* **Excerpted passage**
-- START --

CS50 Week 2 – Arrays

Errors and bugs

There is a difference in types of error; syntax and logic error. Syntax error is when you make a mistake like miss a header file or semi colon, logic error is when the way your code works is incorrect. A debugger is a real piece of software that will debug code. In CS50 we have debug50. In the real world VScode has it’s own debugger built in. When we are typing code out, we can use a bunch of print statements through the process that prints essential information to us about what is going on; the number of i in a loop for example. This will help us if there is any troubleshooting, but it can get quite complicated and there will be loads of print functions everywhere that we will have to delete eventually. A debugger helps with this. It will run through the code one line at a time, with the user needing to input like they would usually (if there is input). If there are some variables to be assigned, you can see that in the variables section. You can see them being created, assigned and then deleted when they become out of scope. To advance through the code there is the Step Over button which advances line by line, loop by loop, and the Step Into button which will step into functions you have created. There is also the play button which runs through the whole code at once.

Compiling

So far when we want to compile our C code into machine code, we use the command ‘make’. It works very conveniently. Make uses a command called ‘clang’. We can also use clang. we can type: clang hello.c and it will output a machine code file named a.out (assembly output), but it won’t know where to go to get the cs50.h header file library, it won’t name the machine code file something useful like hello. When we use make, it does all of those useful things for us. If we wanted to get clang to work and use the cs50 library, and name the output file something useful, can use: clang -o hello hello.c -lcs50. Technically, when we say compile, we are actually referring to four separate processes:
1. Preprocessing
2. Compiling
3. Assembling
4. Linking

Preprocessing is taking the functions from the header files that we are using in our code, and copying them at the top as the prototypes. Compiling takes the code and turns it into assembly language. Assembly takes the assembly language and turns it into 0s and 1s or machine code. Linking is where the machine code from the header files is brought in and linked with the machine code from our code machine.
Reverse engineering can theoretically happen on machine code to decompile and produce human readable code. In the past this was done using complicated maths, and would still require a lot of manual human work to recreate something useful and human readable. Recently AI has been helping with pattern recognition and context inference.

Data Types

We already know there are different data types. They take up different amounts of memory:
– Bool – 1 byte
– Int – 4 bytes
– Long – 8 bytes
– Float – 4 bytes
– Double – 8 bytes
– Char – 1 byte
– String – dependant on number of characters

When we write this data to memory, we are assigning these bytes to the actual switches on the memory board inside the computer. Each byte on a RAM chip has an address. Data written to RAM is contiguous; for example an int doesn’t use 4 bytes in random place on the chip, it uses 4 consecutive bytes.

-- END --

* **Exercise instructions**
• a. In the CS50 arrays notes, what name does clang give the machine code file when you compile with only "clang hello.c"?
• b. List the four separate processes that the CS50 arrays notes say make up compiling.
• c. Write the next part of the CS50 arrays notes, picking up after their last sentence.
The data that comes next is from a separate source and has nothing to do with the CS50 notes.

* **Provided material**
-- START --

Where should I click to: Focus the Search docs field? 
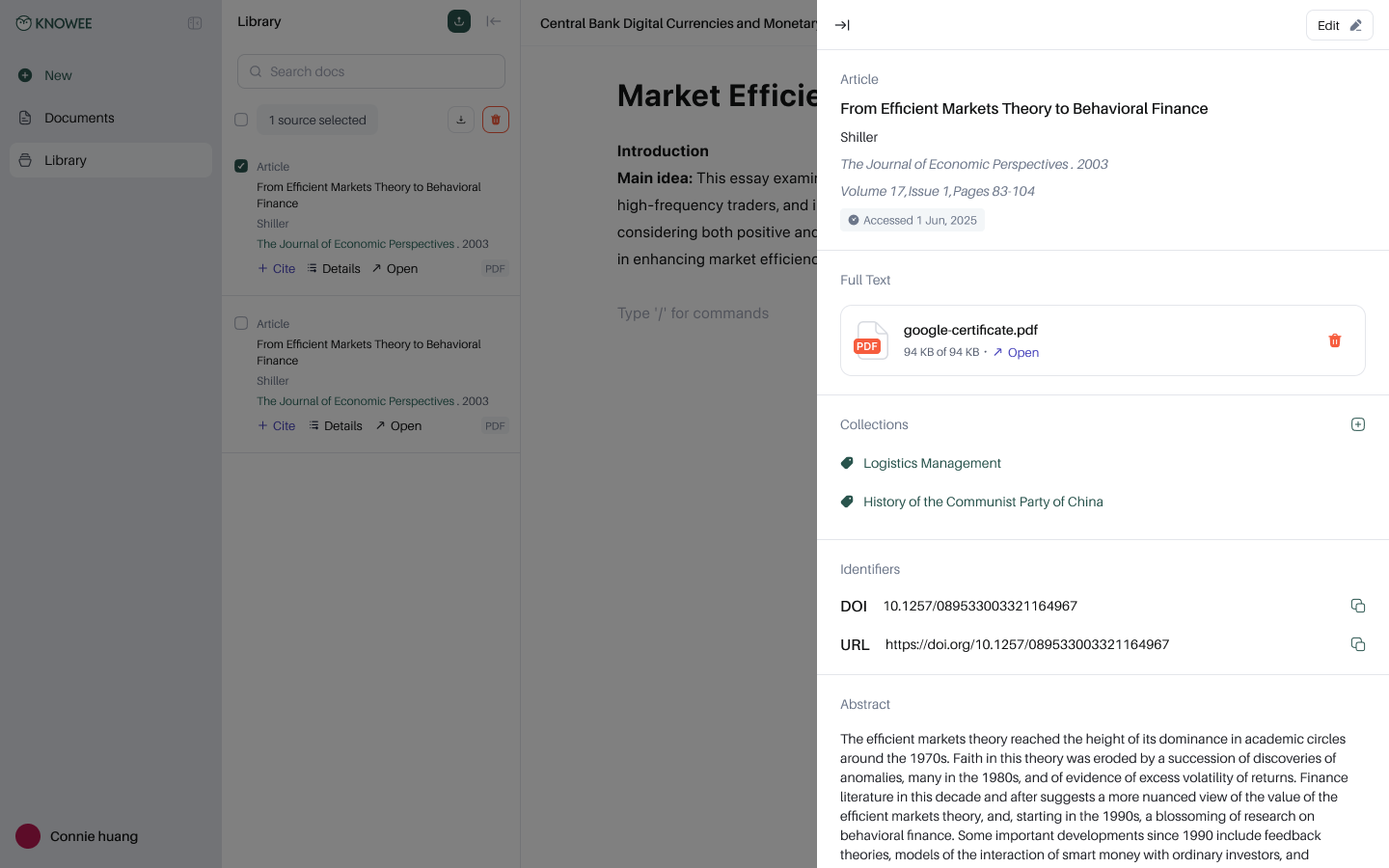pyautogui.click(x=371, y=71)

-- END --

* **Responses**
• a. a.out

• b.
1. Preprocessing
2. Compiling
3. Assembling
4. Linking

• c.
We know that int stores a whole number, and floats store decimal numbers. If we define some int variables and do maths on them and we want a float answer, we don’t need to change the inputs to be float, we just need the answer to be defined as a float, and have a decimal number in the equation or cast a number as a float by writing it as (float) 3.

Arrays

An array is a chunk of contiguous memory that contains multiple values.

int scores[3];
scores[0] = 72;
scores[1] = 73;
scores[2] = 52;

This will give us a chunk of memory where we can store 3 ints. This will give us 12 bytes. Then we tell the computer what to store in the array. We can also use a variable to set the number of ints in the array and use a loop to store values in an array:

const int N = 3;
int scores[N];
for (int i = 0; i < N; i++)
{
    scores[i] = get_int("Score: ?\n");
}

Notice how the N int is capitalised, that is standard naming convention for a constant variable. Say we need to create a function that takes an array as an input, we must also pass in the length of the array (N above), we cannot compute the length in C like we can in python. Consider:

#include <cs50.h>
#include <stdio.h>

float average(int length, int numbers[]);

int main(void)
{
    const int N = 3;
    int scores[N];
    for (int i = 0; i < N; i++)
    {
        scores[i] = get_int("Score: ?\n");
    }
    printf("Average= %f\n", average(N, scores));
}

float average(int length, int numbers[])
{
    int sum = 0;
    for (int i = 0; i < length; i++)
    {
        sum += numbers[i];
    }
    return sum / (float) length;
}

In the prototype, we now have a function that has 2 arguments; the length (which in main is N), and the array, as denoted by square brackets. The loop in main gets the numbers and puts them into an array. The printf function below takes the length and the scores array and passes it to the average function. The average function takes the length and the array and sums the array values using a for loop, and returns the sum/length. Bingo bango. The average is printed. Here we used a loop to input values into an array, but it is possible to do the following:
int scores[] = {72, 73, 33};
The compiler will know that the array has 3 values, so we don’t need to specify in the declaration.

Strings

It turns out the string data type we have been using is actually just an array of chars! Check this out:

#include <stdio.h>
#include <cs50.h>

int main(void)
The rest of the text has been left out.